* [BRIEF]
An exact copy of the records is needed; please leave the images out.

* [TASK INPUT]
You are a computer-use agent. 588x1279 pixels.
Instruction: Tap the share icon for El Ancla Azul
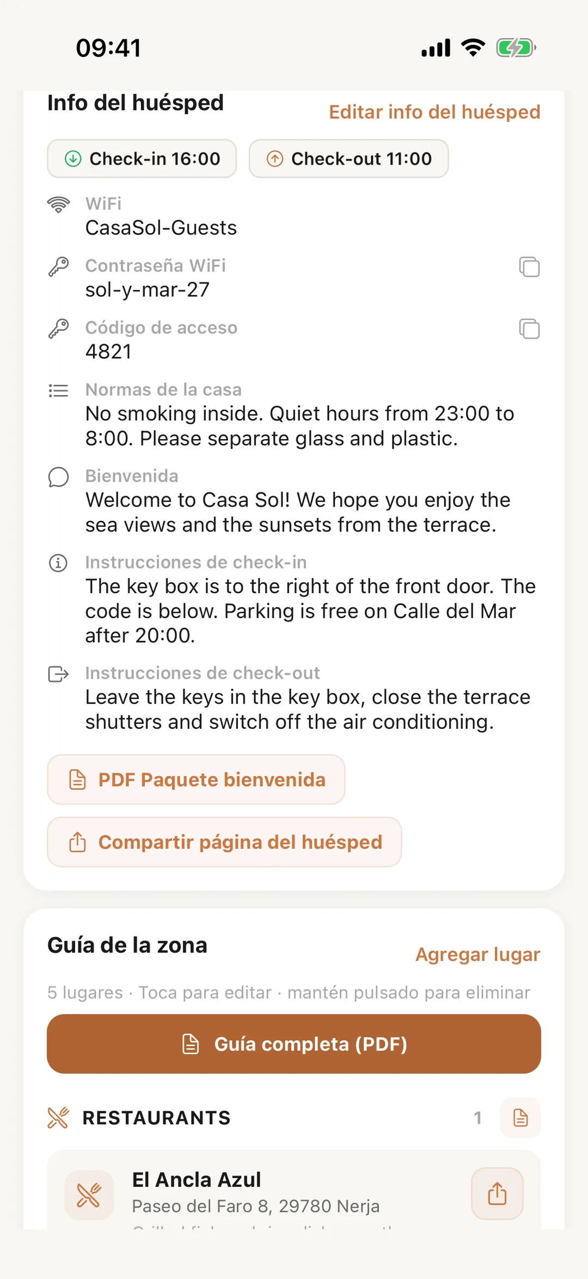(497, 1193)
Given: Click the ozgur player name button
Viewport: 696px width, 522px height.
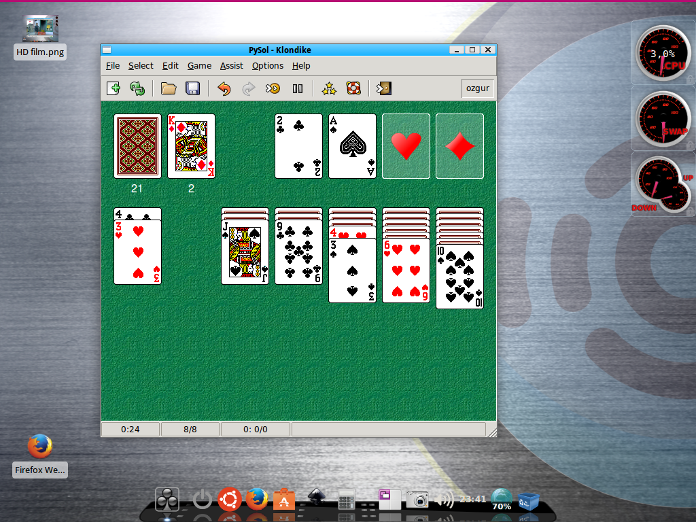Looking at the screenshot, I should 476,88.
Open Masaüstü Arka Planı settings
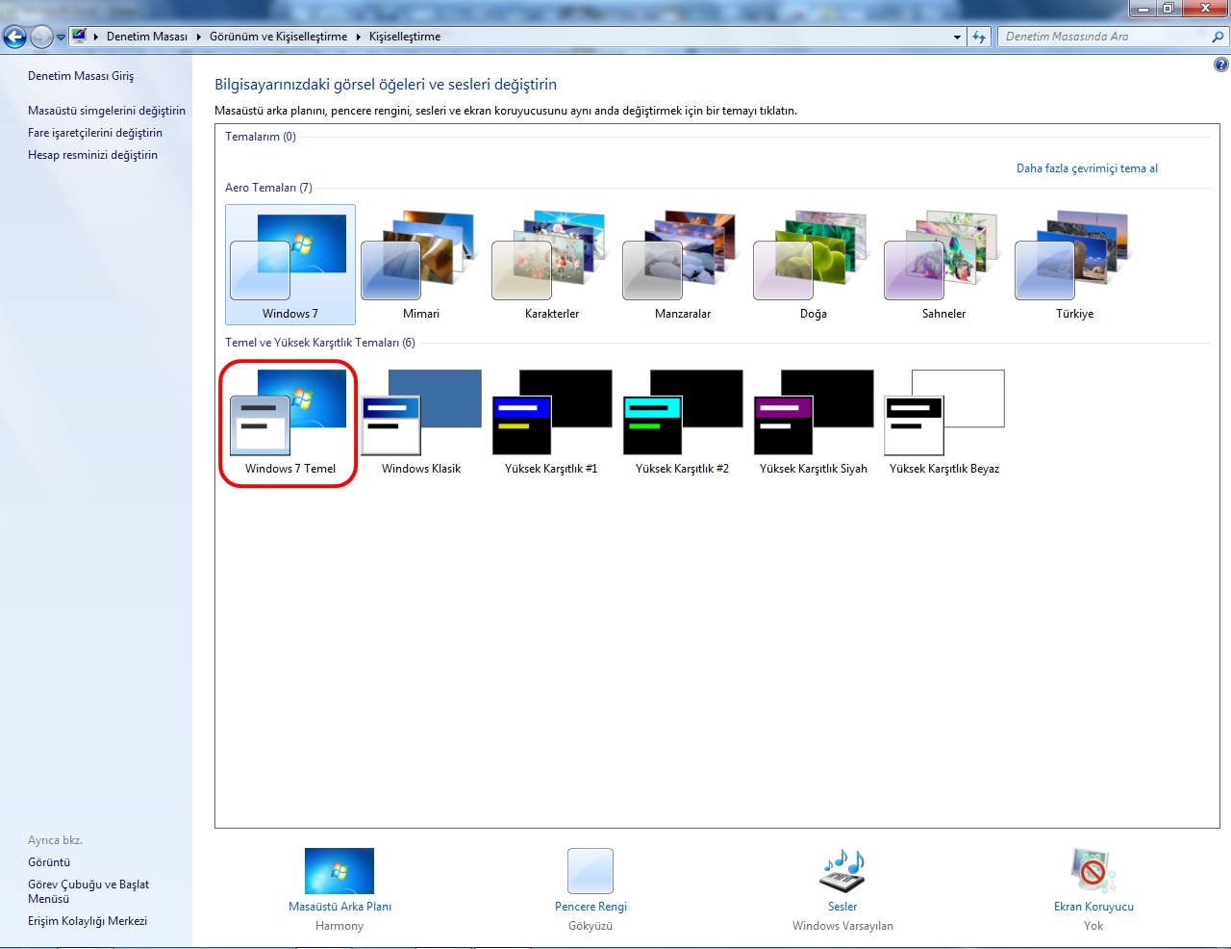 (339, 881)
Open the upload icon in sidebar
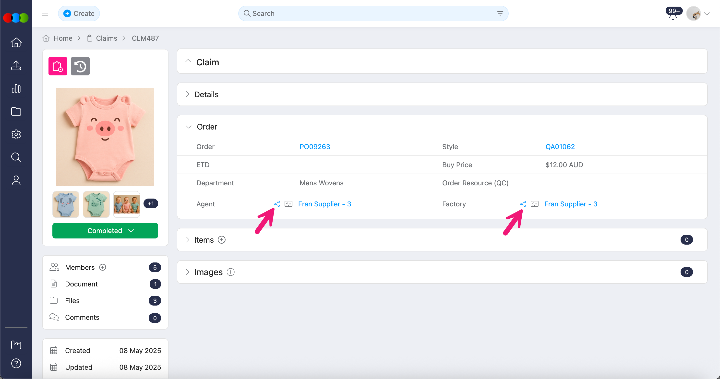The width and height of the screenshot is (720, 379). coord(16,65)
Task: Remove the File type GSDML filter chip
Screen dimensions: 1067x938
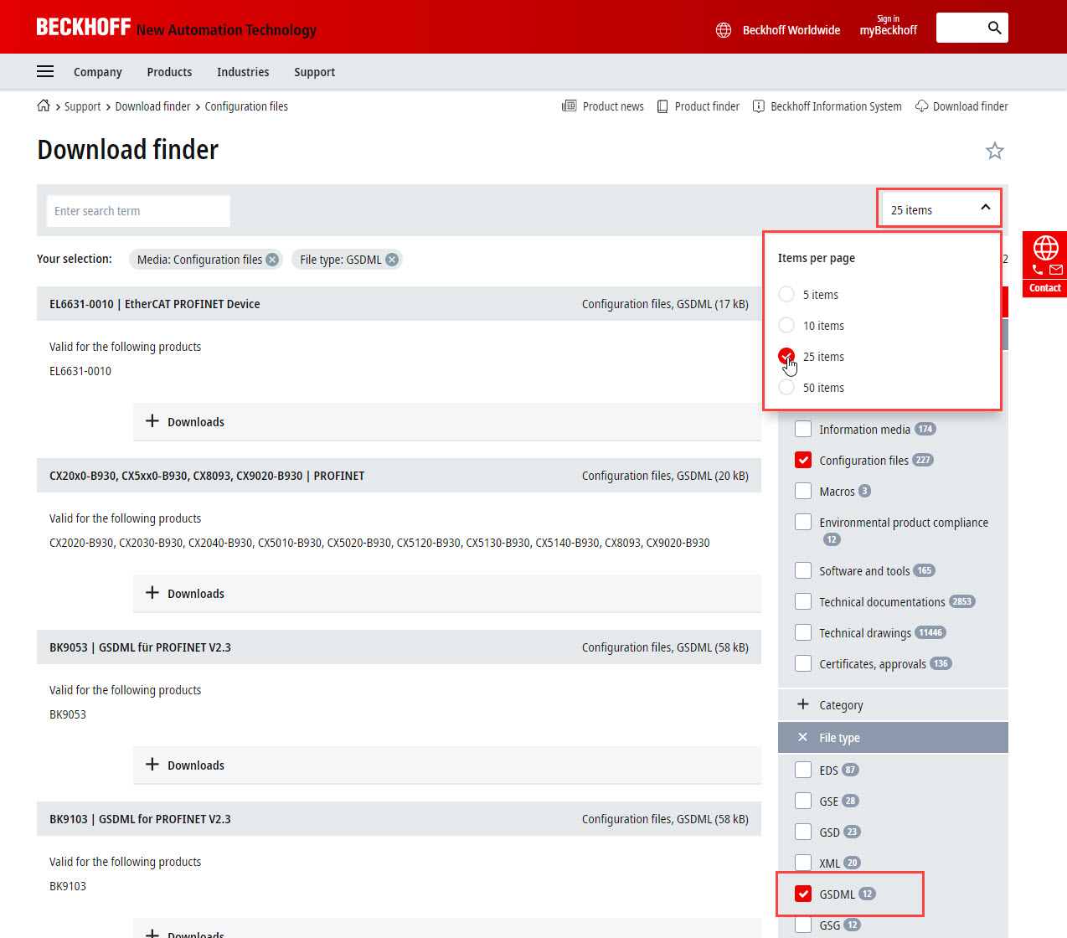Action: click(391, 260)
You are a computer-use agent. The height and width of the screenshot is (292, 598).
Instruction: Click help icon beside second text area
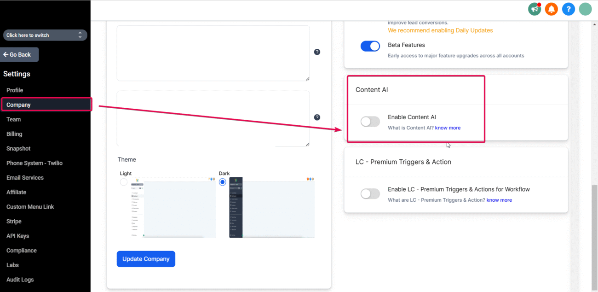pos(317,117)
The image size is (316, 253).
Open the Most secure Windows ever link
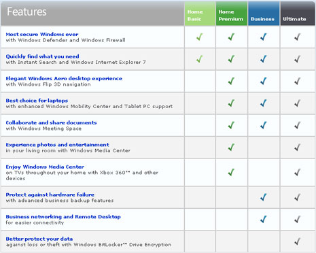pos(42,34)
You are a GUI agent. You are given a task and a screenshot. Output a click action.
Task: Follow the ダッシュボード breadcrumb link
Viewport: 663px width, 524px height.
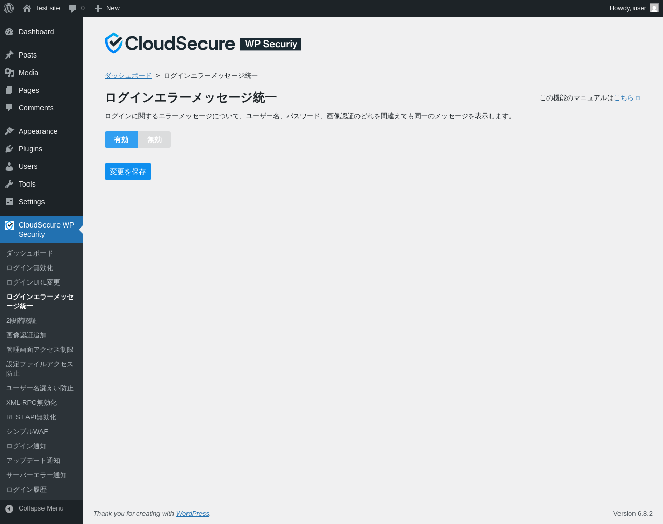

* [RESULT BELOW]
You are a computer-use agent. 588x1279 pixels.
Instruction: Tap the share icon for El Ancla Azul
(497, 1193)
Given: Click the ozgur player name button
Viewport: 696px width, 522px height.
Looking at the screenshot, I should 476,88.
Open Masaüstü Arka Planı settings
 (339, 881)
Open the upload icon in sidebar
The width and height of the screenshot is (720, 379). coord(16,65)
Task: Remove the File type GSDML filter chip
Screen dimensions: 1067x938
Action: click(391, 260)
You are a computer-use agent. The height and width of the screenshot is (292, 598).
Instruction: Click help icon beside second text area
pos(317,117)
The image size is (316, 253).
Open the Most secure Windows ever link
pos(42,34)
You are a GUI agent. You are given a task and a screenshot. Output a click action.
Task: Follow the ダッシュボード breadcrumb link
Viewport: 663px width, 524px height.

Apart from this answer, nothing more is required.